# Kampfbremsrolle



## pöp (6. Juni 2007)

hi, kann mir jemand das Prinzip einer Kampfbremsrolle erklären


----------



## dramone (6. Juni 2007)

*AW: Kampfbremsrolle*

http://fish.shimano-eu.com/publish/...perience/tipps_von_experten/fightingdrag.html

video

http://fish.shimano-eu.com/publish/content/fish/seh/nl/de/shimanoexperience/videos/shimano_fightin__drag.-MainContent-0001-DownloadFile.tmp/fighting_drag%20final.wmv.wmv


----------



## J-son (6. Juni 2007)

*AW: Kampfbremsrolle*

Hi,

nur zur Vollständigkeit:
das Prinzip ist eigentlich klasse, blöd ist aber dass es Kampfbremsen nur an Heckbrems-Rollen gibt...und die sind bekanntlich nicht so leistungsfähig wie Frontbremsen.

GRZ:
J@Y


----------



## schaumburg4 (6. Juni 2007)

*AW: Kampfbremsrolle*

ich habe eine rolle (cormoran) mit kampfcremse und bin sehr entäuscht davon die bremse der rolle ist normal schon sehr schlecht und die kampfbremse,..naja ich kann nur von"billig" rollen mit kampfbremse abraten


----------



## bennie (6. Juni 2007)

*AW: Kampfbremsrolle*

oder von cormoran rollen 
nimms mir nicht übel aber an der kampfbremse liegt es nicht


----------



## nixfang (6. Juni 2007)

*AW: Kampfbremsrolle*

Habe u.a. auch 2 Kampfbremsrollen (Stradic GtMRA)
Finde halt die Heckbremse generell angenehmer da mann mit einem Klick die Spule abnehmen kann. Macht sich bei Schlaufen sehr gut.
Meines Erachtens sind diese Rollen aber sehr schlecht zu zerlegen.
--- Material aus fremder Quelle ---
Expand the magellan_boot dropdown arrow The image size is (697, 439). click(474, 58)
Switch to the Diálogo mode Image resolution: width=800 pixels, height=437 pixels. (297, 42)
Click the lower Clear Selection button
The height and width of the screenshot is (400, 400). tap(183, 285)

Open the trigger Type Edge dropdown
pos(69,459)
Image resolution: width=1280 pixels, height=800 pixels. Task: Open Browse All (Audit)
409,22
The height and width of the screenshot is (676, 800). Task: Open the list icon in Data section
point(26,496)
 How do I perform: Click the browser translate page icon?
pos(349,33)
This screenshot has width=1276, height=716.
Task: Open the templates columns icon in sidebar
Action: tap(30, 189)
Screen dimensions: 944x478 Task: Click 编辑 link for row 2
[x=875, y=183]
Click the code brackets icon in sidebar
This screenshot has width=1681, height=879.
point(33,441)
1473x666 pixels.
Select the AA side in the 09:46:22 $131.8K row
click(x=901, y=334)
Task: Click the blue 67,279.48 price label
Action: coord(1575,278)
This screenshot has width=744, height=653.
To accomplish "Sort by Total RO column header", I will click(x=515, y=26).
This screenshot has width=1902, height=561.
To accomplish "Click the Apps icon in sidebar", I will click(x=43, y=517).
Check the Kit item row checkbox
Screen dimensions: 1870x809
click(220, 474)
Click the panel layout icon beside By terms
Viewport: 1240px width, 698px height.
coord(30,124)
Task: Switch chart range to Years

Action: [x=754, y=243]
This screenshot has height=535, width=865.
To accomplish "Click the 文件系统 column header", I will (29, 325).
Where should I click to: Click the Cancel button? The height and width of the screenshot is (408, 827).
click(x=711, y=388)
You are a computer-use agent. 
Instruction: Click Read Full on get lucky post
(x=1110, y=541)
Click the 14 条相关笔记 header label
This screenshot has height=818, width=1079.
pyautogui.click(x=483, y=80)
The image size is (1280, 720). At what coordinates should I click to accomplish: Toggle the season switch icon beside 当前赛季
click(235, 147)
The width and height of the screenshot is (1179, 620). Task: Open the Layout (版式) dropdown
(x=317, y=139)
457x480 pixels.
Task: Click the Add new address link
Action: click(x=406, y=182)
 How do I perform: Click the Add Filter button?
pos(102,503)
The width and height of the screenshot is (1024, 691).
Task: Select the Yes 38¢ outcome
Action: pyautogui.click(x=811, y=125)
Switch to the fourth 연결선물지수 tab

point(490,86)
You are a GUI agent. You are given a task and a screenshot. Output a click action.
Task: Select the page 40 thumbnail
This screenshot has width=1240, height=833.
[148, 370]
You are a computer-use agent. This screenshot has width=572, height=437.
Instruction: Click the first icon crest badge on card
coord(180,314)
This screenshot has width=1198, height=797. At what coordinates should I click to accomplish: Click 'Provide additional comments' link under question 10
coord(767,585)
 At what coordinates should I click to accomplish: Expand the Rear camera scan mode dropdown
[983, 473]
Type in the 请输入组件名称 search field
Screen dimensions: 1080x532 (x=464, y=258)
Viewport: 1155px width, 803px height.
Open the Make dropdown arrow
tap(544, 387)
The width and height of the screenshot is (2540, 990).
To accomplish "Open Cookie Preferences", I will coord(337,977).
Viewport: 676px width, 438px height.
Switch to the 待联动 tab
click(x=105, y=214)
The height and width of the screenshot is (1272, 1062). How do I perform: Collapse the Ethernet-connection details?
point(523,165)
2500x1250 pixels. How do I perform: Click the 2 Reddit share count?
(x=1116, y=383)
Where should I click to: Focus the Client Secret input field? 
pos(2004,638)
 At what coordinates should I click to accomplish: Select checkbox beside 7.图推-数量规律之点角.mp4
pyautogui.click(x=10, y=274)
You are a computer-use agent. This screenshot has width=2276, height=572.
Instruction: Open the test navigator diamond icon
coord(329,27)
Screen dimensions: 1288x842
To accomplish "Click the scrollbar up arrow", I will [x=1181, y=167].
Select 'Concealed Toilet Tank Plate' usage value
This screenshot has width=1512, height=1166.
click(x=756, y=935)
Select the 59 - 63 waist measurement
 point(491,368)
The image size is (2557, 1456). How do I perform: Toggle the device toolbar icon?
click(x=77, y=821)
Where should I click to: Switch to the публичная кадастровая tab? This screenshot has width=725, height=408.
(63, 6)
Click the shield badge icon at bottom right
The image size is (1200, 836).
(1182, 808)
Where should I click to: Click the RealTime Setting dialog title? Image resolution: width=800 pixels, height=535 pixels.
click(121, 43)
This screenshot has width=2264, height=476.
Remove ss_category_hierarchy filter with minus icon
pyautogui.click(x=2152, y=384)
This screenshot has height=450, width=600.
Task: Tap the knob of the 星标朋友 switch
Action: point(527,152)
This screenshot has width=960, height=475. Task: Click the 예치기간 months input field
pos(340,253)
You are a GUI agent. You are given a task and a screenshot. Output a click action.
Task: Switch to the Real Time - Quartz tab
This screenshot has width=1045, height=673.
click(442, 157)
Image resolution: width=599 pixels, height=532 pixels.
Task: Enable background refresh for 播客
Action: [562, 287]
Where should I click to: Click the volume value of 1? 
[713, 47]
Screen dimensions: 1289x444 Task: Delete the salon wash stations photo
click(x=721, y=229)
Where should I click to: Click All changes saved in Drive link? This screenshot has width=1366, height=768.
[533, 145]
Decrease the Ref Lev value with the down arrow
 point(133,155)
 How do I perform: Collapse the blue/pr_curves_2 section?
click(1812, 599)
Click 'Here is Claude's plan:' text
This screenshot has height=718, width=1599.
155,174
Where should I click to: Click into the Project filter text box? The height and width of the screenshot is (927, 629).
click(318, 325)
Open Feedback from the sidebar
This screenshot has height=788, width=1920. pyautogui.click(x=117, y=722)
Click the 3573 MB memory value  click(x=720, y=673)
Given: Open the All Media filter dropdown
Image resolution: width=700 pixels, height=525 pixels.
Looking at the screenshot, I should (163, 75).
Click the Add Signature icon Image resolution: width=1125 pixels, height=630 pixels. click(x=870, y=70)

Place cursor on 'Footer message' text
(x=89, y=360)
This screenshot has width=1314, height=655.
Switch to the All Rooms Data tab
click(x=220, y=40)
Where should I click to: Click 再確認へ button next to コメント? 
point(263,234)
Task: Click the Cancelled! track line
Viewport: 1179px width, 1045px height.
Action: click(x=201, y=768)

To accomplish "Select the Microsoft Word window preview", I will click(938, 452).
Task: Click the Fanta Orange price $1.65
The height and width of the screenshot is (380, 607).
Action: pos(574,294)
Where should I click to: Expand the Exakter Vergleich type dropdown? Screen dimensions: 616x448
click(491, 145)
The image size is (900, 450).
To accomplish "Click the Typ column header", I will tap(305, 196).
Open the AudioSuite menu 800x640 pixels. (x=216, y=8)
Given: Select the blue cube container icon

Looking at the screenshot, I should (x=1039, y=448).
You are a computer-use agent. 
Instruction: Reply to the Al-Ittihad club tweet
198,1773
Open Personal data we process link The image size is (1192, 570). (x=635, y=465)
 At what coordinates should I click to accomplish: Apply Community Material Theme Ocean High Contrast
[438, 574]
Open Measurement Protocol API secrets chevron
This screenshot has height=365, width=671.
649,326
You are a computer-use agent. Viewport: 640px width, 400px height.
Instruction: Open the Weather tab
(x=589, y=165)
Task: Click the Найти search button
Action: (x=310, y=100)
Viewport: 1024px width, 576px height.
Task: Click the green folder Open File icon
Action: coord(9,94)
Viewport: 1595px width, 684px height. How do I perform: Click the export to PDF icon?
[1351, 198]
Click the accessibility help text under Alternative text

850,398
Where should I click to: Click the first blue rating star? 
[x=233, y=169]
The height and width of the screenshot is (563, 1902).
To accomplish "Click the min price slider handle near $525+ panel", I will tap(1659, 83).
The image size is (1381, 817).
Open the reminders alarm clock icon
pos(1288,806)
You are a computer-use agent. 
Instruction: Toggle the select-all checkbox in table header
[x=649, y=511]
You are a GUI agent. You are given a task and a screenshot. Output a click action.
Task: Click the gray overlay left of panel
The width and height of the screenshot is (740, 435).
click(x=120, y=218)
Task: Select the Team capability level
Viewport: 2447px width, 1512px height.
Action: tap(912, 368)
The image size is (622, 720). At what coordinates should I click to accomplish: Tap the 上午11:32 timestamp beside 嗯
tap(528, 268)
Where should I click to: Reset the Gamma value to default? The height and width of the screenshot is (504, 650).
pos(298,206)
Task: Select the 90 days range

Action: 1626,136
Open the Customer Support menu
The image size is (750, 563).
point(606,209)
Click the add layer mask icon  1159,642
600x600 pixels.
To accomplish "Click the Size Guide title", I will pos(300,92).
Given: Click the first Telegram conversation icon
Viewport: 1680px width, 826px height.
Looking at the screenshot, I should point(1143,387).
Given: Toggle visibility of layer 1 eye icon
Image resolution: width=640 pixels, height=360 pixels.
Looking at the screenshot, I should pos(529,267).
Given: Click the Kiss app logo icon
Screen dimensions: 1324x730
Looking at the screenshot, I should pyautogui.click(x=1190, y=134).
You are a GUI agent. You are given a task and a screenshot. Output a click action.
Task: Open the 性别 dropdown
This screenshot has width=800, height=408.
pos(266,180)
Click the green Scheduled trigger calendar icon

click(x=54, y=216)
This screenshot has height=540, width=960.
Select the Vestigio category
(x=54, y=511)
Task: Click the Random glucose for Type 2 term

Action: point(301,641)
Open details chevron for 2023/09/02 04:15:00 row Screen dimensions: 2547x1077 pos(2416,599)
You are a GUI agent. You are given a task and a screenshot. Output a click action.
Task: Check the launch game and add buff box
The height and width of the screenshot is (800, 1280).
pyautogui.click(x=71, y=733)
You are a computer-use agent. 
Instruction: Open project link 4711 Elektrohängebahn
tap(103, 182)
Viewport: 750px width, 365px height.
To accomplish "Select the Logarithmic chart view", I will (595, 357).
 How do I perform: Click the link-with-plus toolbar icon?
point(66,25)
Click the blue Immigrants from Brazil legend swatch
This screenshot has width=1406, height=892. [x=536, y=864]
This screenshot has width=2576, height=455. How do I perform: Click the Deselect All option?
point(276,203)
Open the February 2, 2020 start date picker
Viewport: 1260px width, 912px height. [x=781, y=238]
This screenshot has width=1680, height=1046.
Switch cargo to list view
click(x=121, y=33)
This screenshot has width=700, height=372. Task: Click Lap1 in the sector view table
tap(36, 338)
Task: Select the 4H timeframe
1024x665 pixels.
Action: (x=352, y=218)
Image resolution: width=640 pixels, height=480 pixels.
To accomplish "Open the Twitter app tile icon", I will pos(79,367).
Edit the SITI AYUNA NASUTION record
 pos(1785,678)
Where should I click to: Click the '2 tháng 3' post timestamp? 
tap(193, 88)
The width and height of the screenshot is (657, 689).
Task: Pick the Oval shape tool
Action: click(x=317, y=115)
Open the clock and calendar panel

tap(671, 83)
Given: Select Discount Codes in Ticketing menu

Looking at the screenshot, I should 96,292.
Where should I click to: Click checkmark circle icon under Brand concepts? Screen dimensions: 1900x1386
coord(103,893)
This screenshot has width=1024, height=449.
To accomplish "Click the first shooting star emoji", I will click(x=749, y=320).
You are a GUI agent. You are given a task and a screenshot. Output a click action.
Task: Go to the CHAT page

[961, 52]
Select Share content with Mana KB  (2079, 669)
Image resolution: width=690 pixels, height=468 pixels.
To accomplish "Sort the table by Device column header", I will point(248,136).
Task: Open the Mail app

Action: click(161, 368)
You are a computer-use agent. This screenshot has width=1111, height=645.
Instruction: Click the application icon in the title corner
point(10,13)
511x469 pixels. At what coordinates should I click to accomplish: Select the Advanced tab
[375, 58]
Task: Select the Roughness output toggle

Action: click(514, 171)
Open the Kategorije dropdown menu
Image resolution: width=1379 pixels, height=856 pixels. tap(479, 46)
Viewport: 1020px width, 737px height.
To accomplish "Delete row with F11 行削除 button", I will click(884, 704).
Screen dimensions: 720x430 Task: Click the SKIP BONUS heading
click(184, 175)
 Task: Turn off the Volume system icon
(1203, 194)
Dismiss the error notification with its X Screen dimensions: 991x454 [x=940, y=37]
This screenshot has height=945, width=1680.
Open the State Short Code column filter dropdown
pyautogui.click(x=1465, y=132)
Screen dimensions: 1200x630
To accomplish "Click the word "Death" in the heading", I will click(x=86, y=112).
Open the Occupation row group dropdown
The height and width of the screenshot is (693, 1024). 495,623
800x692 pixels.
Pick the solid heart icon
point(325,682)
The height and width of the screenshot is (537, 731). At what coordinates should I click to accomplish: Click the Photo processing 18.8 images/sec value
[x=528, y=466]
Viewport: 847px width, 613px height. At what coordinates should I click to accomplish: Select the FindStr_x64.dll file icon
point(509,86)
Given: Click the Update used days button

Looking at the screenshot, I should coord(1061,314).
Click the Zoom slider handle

Habe den Dreh zwar mittlerweile raus, hat mich aber 2 neue Bremsknöpfe gekostet. (geht ohne Gewalt)
#h


----------



## schaumburg4 (12. Juni 2007)

*AW: Kampfbremsrolle*



bennie schrieb:


> oder von cormoran rollen
> nimms mir nicht übel aber an der kampfbremse liegt es nicht



|supergrioder so


----------



## Pikepauly (12. Juni 2007)

*AW: Kampfbremsrolle*

Die Shimanos sind prima-
Nur die selber zu warten traue ich mir auch nicht zu, da bleiben beim Zusammenbauen zu viel Teile über.


----------



## magic feeder (18. August 2007)

*AW: Kampfbremsrolle*

shimano rollen mit kampfbremse sind definitiv der absolute hammer


----------



## friwilli (18. August 2007)

*AW: Kampfbremsrolle*

@schaumburg4
mal ne Frage, was kostet die shimano? Die cormoran dürfte so max. 30,-€ kosten.
Zahlst Du die shimano vom Taschengeld?
Vergleichst Du nicht "Äpfel mit Birnen"?


----------



## Pikepauly (18. August 2007)

*AW: Kampfbremsrolle*

So ab 70 Euro geht das bei den Shimanskis los.


----------